A second headline: “Officials lack DNA tests as fake families swarm border.”
Herein is one subplot to the Pandora’s box that President Joe Biden opened on the morning of Jan. 21. His edict might as well have read: “If Trump did it — we will undo it — and quickly and by fiat, without investigation or debate or consultation.” An appropriate subtitle: “ … even if it was working.”
And so the new president and his Department of Homeland Security indifferently set about to gut Immigration and Customs Enforcement, shut down border wall construction and repeal the “Remain in Mexico” policy so successfully negotiated by President Donald Trump and his administration.
Of course, blindly undoing a predecessor’s handiwork means living with the consequences. And, as Biden might say, “Man, do we have consequences.”

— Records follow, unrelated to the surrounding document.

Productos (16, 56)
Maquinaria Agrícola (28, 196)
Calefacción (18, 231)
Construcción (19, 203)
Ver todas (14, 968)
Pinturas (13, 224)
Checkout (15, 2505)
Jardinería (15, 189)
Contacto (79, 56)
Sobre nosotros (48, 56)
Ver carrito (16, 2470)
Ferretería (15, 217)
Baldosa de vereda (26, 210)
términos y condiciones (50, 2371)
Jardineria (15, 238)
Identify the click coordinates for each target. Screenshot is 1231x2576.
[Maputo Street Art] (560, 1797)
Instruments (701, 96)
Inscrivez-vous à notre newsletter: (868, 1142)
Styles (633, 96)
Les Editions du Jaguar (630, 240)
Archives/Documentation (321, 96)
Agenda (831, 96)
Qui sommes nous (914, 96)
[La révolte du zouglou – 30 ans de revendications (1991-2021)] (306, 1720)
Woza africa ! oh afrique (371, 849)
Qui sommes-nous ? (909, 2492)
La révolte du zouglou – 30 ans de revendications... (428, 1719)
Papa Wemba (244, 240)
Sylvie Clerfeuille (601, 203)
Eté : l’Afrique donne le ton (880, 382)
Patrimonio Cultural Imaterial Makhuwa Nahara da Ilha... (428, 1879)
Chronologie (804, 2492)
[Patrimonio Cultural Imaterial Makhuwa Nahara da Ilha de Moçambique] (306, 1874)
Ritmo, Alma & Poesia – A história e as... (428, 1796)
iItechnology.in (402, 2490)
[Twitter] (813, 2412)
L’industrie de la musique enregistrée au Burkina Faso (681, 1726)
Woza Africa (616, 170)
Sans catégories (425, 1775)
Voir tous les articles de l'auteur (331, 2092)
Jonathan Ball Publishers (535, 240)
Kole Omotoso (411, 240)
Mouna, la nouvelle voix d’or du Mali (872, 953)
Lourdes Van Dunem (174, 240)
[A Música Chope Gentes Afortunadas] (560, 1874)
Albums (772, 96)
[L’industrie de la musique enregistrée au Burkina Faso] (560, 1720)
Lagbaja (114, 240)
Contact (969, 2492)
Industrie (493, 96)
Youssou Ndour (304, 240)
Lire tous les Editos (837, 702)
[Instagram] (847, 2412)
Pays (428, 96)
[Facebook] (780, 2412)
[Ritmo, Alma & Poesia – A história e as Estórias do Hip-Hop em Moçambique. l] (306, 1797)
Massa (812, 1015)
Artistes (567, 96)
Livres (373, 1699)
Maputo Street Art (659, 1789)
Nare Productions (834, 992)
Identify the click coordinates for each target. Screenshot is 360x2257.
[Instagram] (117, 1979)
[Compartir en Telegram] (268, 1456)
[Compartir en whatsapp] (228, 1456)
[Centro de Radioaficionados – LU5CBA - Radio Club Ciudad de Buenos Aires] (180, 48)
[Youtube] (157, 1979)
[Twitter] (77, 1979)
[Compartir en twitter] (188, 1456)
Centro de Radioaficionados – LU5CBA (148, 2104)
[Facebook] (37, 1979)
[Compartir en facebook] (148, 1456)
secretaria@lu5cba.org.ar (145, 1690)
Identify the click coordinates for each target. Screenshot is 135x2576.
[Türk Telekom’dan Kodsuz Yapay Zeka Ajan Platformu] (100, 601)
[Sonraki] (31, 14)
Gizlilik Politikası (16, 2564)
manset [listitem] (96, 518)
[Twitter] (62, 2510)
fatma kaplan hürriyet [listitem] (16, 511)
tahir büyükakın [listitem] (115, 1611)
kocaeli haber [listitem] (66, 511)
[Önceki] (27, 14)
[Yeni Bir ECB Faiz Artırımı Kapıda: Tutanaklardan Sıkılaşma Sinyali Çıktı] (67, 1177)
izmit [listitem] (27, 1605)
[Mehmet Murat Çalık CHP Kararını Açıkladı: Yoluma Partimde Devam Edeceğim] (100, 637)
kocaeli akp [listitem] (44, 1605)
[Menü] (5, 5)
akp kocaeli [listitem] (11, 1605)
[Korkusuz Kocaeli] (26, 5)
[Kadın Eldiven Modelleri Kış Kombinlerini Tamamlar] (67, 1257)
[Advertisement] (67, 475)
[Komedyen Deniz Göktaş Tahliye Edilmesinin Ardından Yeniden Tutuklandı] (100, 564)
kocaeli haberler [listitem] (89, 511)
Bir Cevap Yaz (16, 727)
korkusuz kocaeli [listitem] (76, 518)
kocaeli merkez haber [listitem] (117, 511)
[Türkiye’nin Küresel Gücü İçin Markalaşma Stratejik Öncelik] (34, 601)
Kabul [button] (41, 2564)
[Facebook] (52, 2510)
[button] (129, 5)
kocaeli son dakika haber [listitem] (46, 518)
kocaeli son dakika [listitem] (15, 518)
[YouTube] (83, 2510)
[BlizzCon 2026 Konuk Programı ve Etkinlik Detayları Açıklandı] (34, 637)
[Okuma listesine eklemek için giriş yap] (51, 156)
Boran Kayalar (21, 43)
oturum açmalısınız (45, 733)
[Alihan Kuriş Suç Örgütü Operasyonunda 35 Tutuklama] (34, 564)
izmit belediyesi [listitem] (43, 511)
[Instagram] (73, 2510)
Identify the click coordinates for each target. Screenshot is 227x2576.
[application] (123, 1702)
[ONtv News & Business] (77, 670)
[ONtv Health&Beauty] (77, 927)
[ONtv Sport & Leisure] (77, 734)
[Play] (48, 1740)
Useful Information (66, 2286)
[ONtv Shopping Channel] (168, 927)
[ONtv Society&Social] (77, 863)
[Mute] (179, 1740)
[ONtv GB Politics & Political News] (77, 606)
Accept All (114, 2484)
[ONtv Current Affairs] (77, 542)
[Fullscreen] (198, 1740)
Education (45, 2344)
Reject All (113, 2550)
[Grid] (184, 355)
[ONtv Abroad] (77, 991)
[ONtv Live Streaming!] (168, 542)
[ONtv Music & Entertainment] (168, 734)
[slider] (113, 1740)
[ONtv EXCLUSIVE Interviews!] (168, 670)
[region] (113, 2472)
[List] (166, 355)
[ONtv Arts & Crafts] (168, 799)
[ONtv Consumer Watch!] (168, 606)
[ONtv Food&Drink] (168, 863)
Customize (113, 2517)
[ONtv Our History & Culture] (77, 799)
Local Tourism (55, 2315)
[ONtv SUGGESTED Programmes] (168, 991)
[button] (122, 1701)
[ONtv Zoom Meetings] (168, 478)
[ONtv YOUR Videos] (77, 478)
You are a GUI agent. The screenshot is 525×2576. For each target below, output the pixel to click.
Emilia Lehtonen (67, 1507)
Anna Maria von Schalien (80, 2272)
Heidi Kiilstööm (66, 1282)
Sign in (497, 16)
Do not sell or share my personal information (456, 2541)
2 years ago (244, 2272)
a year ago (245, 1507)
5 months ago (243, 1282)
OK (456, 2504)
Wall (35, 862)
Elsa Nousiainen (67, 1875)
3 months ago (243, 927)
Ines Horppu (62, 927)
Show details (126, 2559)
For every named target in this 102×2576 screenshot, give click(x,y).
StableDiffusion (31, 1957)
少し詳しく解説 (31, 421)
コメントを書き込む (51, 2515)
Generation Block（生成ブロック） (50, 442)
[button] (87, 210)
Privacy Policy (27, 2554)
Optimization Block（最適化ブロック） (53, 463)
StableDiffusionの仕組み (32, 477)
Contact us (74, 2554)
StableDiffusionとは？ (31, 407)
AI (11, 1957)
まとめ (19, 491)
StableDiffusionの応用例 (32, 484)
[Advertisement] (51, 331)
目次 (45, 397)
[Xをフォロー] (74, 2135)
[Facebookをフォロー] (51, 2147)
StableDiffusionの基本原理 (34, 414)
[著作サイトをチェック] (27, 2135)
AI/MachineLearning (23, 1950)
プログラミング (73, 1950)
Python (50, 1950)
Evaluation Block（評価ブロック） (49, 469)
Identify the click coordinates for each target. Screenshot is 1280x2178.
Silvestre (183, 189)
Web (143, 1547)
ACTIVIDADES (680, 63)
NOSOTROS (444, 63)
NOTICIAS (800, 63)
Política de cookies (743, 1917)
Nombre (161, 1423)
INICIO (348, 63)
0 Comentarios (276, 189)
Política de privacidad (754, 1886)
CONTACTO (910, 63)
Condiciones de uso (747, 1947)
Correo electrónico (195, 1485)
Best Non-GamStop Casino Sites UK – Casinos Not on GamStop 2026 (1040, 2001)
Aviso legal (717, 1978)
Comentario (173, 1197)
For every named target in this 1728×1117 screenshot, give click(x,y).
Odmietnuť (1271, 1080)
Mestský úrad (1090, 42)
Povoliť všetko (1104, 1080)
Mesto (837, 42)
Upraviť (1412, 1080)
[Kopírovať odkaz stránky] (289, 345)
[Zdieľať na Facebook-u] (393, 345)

The outsized damage that has followed is only intermittently registering, as a Biden-protecting media is begrudgingly forced to report on the inhumane conditions at the border.
Throw in millions of metric tons of illegal narcotics (especially fentanyl) and a lucrative sex trafficking trade, and you have tens of thousands of (untested for COVID) migrants shipped throughout the heartland and (back to the headline) thousands of fake families seeking to take advantage of a government that refuses to investigate its own negligence.
Chaos is a high price to pay for not wanting to be like Trump.
And a third: “Minnesota students walk out of schools in protest, chant, ‘You can’t stop the revolution.'”
There are so many angles to this one and only so much space.
My first thought concerns how we got to the point where high school students can simply leave school when so moved. What’s next, middle school students?
But all that is simply a precursor to the chant — and more questions.
Whose revolution? If the answer is what I suspect — a murky combination of socialism (defund the police) and equity (not equality of opportunity), we are reaping the poisonous consequences that follow relentless indoctrination coupled with the equally relentless coddling of very young people.
We — parents and taxpayers — are on the receiving end because we became bystanders rather than participants as the three R’s were replaced by rules for radicals.
As a result, historical revisionism is the shiny new thing in our classrooms.
No wonder our kids lack critical thinking skills. No wonder they are unable to reason with sophistication and evidence, only protest loudly. No wonder our kids lack appreciation for the
American Experiment. No wonder our kids lack real-life skills upon graduation. No wonder we are no longer shocked by such behavior.
And a fourth: “The Republican Party and corporate America embark on a long divorce.”
Not so long ago, this headline would have been a head-scratcher. The GOP and Chamber of Commerce were joined at the hip.
And then along came Donald Trump — he of “let’s fix the border” (to protect American workers) and “let’s get tough on China” (to protect American workers) fame.
You know what occurred next. The business establishment demanded its status quo back — and it really got angry when Trump challenged election results in a number of close states.
Well, the business community got what it wanted (sort of). The problem child Trump was vanquished. Most of the House Democrats endorsed by the chamber won their races. There is no more economic saber-rattling against Beijing. And progressive virtue-signaling is all the rage in corporate America.
But the “sort of” should not be minimized.
Those “moderate” Democrats have fallen in line with House Speaker Nancy Pelosi — and a major corporate tax increase. But numerous GOP governors have doubled down on election integrity. Many congressional Republicans are getting acclimated to life without the chamber — and they like it. And many of their flyover constituents are themselves rejecting the business community’s newfound love of “woke.”
Reverse boycotts might not be what Republicans do best, nor do they use them reflexively. But the last time I checked, elephants have long memories.